(Data begins)
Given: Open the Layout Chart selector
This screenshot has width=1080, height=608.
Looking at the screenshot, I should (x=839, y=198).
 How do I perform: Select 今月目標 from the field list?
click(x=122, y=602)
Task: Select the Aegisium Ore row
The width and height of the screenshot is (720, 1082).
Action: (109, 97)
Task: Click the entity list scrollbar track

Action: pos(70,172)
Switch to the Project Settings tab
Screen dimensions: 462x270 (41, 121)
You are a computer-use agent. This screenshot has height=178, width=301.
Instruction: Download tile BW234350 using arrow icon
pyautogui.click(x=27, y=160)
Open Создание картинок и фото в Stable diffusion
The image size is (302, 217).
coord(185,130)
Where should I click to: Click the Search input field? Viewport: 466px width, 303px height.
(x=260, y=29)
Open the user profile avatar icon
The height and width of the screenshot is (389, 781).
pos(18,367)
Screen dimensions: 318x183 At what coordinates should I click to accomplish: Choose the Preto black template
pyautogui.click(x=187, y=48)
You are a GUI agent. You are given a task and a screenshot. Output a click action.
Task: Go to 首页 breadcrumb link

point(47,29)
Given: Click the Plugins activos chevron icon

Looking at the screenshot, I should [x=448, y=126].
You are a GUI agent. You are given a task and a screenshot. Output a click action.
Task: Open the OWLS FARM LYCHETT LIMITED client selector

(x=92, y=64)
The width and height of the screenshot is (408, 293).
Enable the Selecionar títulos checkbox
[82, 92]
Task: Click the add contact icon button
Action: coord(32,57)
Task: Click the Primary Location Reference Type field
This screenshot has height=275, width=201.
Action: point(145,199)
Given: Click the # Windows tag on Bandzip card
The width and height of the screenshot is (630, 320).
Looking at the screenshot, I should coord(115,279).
(Data ends)
• [Instructions to follow]: Give an exact copy of the lines above, from the top of the records to the line that contains "You are a computer-use", taking in both ends.

• [Answer area]:
Given: Open the Layout Chart selector
This screenshot has width=1080, height=608.
Looking at the screenshot, I should (x=839, y=198).
 How do I perform: Select 今月目標 from the field list?
click(x=122, y=602)
Task: Select the Aegisium Ore row
The width and height of the screenshot is (720, 1082).
Action: (109, 97)
Task: Click the entity list scrollbar track

Action: pos(70,172)
Switch to the Project Settings tab
Screen dimensions: 462x270 (41, 121)
You are a computer-use agent. This screenshot has height=178, width=301.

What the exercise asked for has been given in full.